◆ Text block:
::::::::::
Today the White House released its 2006 National Security Strategy Report, an update of the report released four years ago. National Security Advisor Stephen Hadley presented the report today at the U.S. Institute of Peace.

Here's some of what he had to say.

Mr. STEPHEN HADLEY (National Security Advisor): The President's strategy affirms that the doctrine of preemption remains sound and must remain an integral part of our national security strategy.

If necessary, the strategy states, under longstanding principles of self defense, we do not rule out the use of force before attacks occur, even if uncertainty remains as to the time and place of the enemy's attack.

CONAN: Joining us now is David Greene, NPR's White House correspondent with us here in Studio 3A today.

Nice to have you in the building for once.

DAVID GREENE reporting:

Good to be here, Neal.

CONAN: This strategy of preemption, the strategy that gave us Iraq.
::::::::::
◆ Task 1:
Revise the security strategy transcript from "If necessary, the" down to "the enemy's attack.", putting "adversary's" in place of "enemy's".
◆ Task 2:
Using the security strategy transcript, answer these:
(a) Where did Stephen Hadley present the report?
(b) What is David Greene's job at NPR?
(c) How long before this release did the earlier report come out?
The rows play no part in this.

◆ Data section:
::::::::::
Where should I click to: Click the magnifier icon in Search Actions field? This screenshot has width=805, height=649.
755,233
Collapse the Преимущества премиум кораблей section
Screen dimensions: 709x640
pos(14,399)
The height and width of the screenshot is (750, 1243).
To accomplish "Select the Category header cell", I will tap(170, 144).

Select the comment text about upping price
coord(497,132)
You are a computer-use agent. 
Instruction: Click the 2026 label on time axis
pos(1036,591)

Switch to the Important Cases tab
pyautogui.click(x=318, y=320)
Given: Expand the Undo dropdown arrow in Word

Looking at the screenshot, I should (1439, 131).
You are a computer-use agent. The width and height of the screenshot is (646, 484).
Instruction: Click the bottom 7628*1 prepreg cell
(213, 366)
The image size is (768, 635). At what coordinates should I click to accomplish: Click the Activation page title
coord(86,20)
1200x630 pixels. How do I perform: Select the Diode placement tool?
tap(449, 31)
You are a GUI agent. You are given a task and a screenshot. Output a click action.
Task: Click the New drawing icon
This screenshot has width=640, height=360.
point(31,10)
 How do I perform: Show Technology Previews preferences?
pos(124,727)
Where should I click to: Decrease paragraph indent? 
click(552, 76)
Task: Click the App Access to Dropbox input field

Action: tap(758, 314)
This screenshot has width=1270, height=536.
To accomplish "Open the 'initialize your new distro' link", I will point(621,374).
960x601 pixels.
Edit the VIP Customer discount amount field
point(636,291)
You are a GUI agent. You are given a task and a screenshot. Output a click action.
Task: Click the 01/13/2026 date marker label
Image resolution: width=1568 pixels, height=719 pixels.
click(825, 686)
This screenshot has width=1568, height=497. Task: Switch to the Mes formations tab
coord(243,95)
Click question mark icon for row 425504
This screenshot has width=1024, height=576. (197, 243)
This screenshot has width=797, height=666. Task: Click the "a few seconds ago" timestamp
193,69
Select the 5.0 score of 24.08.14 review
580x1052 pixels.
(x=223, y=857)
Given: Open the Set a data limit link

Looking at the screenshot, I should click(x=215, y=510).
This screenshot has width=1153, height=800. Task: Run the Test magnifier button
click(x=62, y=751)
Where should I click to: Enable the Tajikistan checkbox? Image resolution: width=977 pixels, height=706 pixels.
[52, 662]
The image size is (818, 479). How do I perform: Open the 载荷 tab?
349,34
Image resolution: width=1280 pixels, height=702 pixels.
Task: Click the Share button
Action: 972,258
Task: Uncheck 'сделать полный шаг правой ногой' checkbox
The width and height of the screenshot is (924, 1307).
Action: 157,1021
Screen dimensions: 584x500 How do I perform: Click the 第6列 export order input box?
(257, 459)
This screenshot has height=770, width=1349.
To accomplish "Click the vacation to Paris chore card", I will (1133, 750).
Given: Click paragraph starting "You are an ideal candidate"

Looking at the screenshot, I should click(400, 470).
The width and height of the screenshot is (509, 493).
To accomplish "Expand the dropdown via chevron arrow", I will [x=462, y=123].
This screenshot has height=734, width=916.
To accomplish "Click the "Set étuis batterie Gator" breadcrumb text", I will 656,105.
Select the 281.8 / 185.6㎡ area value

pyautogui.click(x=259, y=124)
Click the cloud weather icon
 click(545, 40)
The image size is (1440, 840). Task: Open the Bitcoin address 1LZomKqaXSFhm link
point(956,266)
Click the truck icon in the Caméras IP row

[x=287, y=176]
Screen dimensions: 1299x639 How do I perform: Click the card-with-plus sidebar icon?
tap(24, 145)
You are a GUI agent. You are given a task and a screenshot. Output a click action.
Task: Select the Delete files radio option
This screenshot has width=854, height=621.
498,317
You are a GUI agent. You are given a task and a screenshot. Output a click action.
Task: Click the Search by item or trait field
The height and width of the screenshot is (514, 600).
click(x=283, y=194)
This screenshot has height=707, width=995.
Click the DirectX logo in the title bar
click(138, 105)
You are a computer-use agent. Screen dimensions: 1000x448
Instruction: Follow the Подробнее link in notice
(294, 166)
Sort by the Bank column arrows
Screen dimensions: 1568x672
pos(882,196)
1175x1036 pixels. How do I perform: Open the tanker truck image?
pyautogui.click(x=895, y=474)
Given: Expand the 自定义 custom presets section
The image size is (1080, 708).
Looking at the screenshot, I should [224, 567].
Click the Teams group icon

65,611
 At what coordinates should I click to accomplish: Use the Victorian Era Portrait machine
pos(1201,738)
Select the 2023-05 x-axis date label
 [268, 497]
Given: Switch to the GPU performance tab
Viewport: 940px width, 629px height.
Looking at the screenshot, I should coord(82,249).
::::::::::
◆ Answer 1:
If necessary, the strategy states, under longstanding principles of self defense, we do not rule out the use of force before attacks occur, even if uncertainty remains as to the time and place of the adversary's attack.

◆ Answer 2:
(a) At the U.S. Institute of Peace.
(b) White House correspondent.
(c) Four years earlier.